In 2013, UNICEF and partners plan for:
children under 5 with severe acute malnutrition are treated
Ivorian refugees and 140,000 Liberians in host community access adequate water and sanitation facilities
Ivorian and Liberian children and youth access early childhood development, primary education, youth skills training and literacy classes
2013 requirements (US$)
Although significant progress has been made by the Government of Liberia since the end of the 14-year civil war, the country continues to face considerable challenges in ensuring proper care, education and protection for its children. The 2010 crisis in Côte d’Ivoire led to an influx of 200,000 refugees into one of the most marginalized regions of Liberia, increasing the number of people in need of protection and care, given that 82 per cent of the total refugee population are women and children. While 50 per cent of the refugees opted to move into refugee camps established by the United Nations High Commissioner for Refugees (UNHCR), the remainder preferred to stay in Liberian host communities, where access to basic services is very poor. Malnutrition remains the principal underlying cause of child mortality in Liberia: More than 40 per cent of children suffer from chronic malnutrition and 60 per cent from anaemia.
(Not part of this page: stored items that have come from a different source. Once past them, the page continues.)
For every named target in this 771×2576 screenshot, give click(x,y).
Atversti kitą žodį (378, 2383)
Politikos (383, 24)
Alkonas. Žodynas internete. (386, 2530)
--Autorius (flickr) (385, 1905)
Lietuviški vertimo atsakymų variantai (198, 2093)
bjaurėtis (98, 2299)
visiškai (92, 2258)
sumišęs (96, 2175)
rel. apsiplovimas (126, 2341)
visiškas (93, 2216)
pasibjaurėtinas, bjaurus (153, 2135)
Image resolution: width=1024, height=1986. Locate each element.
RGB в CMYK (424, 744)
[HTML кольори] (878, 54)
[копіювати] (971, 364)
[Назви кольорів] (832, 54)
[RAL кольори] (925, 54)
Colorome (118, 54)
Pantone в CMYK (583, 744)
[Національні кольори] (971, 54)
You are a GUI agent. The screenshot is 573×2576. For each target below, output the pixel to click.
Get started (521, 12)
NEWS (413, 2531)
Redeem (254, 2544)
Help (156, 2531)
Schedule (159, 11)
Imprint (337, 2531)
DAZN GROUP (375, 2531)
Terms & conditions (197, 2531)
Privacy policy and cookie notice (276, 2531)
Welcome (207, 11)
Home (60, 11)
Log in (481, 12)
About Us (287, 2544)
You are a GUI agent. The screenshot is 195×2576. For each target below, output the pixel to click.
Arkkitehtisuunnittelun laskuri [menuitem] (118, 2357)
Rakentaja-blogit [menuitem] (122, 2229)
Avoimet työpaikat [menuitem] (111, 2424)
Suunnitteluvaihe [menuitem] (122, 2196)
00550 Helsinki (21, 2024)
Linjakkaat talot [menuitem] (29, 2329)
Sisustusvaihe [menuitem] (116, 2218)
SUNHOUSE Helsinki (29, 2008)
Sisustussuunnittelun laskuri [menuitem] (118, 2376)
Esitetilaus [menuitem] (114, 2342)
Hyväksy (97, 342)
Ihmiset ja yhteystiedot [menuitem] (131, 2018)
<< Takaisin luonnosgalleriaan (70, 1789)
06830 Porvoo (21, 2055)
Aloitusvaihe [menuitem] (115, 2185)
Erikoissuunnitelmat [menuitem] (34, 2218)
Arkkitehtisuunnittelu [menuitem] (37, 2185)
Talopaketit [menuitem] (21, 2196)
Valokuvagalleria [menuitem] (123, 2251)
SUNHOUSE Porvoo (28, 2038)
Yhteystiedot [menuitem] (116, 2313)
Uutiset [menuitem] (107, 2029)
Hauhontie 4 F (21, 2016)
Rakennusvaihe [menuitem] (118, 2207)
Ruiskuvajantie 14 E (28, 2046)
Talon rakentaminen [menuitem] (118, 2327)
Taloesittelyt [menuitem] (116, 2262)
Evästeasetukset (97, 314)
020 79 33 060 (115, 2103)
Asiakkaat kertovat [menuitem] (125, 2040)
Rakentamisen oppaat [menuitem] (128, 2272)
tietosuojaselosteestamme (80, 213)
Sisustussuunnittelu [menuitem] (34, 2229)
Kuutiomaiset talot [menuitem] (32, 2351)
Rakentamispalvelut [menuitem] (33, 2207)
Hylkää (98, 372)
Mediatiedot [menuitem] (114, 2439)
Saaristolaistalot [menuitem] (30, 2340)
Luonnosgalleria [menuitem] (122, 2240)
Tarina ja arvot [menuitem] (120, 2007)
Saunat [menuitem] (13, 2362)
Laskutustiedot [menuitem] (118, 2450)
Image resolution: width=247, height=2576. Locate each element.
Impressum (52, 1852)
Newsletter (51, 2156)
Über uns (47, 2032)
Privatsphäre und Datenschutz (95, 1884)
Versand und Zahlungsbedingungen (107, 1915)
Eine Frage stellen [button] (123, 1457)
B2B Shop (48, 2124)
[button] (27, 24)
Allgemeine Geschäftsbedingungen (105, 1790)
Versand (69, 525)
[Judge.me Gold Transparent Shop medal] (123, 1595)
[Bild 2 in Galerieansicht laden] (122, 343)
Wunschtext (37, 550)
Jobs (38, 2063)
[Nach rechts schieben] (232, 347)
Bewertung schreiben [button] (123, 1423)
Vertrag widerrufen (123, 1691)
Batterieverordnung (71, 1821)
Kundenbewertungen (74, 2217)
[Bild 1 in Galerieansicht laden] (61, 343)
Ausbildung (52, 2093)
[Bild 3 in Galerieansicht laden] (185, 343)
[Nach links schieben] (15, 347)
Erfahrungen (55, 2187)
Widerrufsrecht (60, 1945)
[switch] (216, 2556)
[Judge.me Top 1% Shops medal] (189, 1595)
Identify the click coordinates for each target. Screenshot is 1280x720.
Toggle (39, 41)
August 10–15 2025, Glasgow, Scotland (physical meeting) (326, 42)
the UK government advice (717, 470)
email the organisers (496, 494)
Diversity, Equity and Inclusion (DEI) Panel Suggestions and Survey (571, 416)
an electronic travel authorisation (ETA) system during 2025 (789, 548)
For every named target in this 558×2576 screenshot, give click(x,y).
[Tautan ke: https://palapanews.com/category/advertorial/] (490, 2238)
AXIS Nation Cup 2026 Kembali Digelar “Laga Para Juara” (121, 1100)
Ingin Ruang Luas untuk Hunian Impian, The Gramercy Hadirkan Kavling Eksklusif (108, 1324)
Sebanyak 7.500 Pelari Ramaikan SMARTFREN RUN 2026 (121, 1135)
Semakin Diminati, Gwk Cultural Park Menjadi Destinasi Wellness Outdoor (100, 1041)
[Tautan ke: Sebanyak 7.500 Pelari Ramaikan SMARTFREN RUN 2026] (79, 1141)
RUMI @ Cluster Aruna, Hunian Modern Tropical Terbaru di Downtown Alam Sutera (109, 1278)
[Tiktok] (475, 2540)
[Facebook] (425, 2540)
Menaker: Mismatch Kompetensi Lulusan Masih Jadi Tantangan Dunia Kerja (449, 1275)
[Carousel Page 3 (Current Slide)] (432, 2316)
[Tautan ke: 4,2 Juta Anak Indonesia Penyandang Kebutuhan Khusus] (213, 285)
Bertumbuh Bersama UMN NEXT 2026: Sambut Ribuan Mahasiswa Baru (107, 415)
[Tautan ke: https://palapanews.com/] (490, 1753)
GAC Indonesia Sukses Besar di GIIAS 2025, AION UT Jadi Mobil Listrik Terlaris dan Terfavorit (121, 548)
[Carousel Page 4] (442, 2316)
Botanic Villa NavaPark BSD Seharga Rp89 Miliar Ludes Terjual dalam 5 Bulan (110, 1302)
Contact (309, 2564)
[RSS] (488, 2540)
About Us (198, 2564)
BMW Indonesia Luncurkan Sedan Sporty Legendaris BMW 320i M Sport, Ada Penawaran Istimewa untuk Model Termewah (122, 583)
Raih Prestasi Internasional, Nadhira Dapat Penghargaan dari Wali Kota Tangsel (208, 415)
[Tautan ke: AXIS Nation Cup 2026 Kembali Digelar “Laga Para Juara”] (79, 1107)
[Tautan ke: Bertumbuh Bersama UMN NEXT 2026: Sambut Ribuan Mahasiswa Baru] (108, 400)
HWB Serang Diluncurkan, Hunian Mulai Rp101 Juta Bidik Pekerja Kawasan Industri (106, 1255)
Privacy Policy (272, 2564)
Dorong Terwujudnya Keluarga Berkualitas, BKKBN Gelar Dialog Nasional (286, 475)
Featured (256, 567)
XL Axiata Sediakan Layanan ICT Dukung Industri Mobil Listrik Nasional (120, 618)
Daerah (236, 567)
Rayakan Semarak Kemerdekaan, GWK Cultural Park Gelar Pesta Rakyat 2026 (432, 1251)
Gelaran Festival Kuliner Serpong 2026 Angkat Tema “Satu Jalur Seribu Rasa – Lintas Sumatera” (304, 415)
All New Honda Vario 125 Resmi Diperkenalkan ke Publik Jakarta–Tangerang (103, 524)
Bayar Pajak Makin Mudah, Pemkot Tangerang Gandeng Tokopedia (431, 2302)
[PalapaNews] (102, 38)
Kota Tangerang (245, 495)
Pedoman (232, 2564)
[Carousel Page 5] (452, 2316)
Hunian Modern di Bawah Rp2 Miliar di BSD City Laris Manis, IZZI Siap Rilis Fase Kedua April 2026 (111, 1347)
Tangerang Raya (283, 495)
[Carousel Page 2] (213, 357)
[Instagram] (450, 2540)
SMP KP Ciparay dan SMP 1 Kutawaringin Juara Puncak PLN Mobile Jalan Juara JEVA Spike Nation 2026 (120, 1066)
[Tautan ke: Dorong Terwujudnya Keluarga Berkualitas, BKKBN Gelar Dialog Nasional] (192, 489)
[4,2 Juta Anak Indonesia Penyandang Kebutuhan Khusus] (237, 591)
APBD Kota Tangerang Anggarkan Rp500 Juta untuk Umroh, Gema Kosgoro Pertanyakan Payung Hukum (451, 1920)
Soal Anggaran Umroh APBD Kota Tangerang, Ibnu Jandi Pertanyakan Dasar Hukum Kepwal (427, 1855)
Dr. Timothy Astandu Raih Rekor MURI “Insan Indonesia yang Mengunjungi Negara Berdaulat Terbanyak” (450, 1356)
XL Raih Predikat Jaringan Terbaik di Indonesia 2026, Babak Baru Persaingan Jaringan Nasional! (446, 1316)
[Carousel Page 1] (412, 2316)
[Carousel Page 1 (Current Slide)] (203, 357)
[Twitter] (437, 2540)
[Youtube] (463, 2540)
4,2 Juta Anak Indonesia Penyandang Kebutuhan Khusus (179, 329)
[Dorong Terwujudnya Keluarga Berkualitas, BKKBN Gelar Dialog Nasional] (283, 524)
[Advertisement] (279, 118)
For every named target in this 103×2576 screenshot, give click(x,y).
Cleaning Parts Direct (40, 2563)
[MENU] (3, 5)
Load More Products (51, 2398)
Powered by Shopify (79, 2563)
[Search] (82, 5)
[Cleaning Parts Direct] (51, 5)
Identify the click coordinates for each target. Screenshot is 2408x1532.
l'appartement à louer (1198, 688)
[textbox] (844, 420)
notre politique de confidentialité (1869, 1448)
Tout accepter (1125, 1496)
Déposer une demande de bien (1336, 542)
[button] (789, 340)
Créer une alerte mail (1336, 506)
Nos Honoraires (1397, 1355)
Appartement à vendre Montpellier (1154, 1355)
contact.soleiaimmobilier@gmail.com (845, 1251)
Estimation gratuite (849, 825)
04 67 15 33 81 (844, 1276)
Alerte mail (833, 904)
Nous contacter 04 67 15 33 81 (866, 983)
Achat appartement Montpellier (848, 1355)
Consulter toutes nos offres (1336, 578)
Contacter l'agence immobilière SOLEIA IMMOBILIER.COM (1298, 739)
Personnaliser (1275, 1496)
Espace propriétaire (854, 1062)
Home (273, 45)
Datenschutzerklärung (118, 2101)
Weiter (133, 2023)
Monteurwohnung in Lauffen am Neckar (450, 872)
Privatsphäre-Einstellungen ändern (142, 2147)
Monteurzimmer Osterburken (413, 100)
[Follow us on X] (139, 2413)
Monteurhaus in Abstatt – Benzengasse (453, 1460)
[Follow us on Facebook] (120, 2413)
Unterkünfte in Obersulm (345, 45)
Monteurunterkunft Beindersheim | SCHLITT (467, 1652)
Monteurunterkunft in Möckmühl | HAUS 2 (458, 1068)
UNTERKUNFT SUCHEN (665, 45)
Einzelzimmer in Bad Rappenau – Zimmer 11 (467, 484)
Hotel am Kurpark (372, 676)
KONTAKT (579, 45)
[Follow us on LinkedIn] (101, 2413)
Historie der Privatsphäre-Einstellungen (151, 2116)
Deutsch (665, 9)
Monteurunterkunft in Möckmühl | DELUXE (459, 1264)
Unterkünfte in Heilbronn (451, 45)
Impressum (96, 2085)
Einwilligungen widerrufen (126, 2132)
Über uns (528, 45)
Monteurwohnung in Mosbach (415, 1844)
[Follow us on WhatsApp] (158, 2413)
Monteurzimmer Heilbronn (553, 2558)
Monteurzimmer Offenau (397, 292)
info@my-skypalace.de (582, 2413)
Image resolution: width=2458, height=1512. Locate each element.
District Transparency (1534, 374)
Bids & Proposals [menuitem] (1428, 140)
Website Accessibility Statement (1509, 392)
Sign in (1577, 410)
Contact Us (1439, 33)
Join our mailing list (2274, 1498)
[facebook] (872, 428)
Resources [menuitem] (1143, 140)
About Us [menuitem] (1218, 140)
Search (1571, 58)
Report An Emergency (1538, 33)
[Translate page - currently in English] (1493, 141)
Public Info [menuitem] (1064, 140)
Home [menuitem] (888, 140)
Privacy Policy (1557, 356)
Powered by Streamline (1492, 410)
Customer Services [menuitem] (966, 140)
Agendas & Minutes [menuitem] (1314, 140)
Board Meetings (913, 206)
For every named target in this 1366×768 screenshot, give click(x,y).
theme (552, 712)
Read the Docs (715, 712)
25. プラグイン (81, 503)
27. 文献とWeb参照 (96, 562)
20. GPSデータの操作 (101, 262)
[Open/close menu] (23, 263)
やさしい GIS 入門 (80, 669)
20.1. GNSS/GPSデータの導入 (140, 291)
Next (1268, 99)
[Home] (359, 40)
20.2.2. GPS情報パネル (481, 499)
Acute malnutrition rates are reported to be lower among the refugee population than among Liberian host communities. Of the main childhood diseases, malaria and pneumonia are the leading causes of child morbidity and mortality. Among all age groups, women and adolescents are most at risk of HIV infection. In many host communities, only 4 per cent had access to improved sanitation facilities and 77 per cent practised open defecation before the crisis. Despite improved sanitation conditions, the incidence of diarrhoeal diseases among children in Liberia’s refugee-affected counties remains high and cholera is endemic. Moreover, many girls and women were subjected to rape and other forms of violence and abuse during the war in Liberia, and its legacy in terms of the damage to survivors and impact on attitudes and behaviours remains. This contributes to the increased vulnerability of many refugee women and children, who are often exposed to sexual abuse and exploitation, physical violence and neglect, or separation from their primary caregivers. Existing social services struggle to meet the needs of the Liberian population, and the recent Ivorian refugee influx into Liberia has had serious ramifications for the already fragile situation within the border counties. Despite a decrease in the number of refugees, the overall population in need of humanitarian assistance remains high – more than 140,000 Liberians and more than 65,000 refugees in camps and communities.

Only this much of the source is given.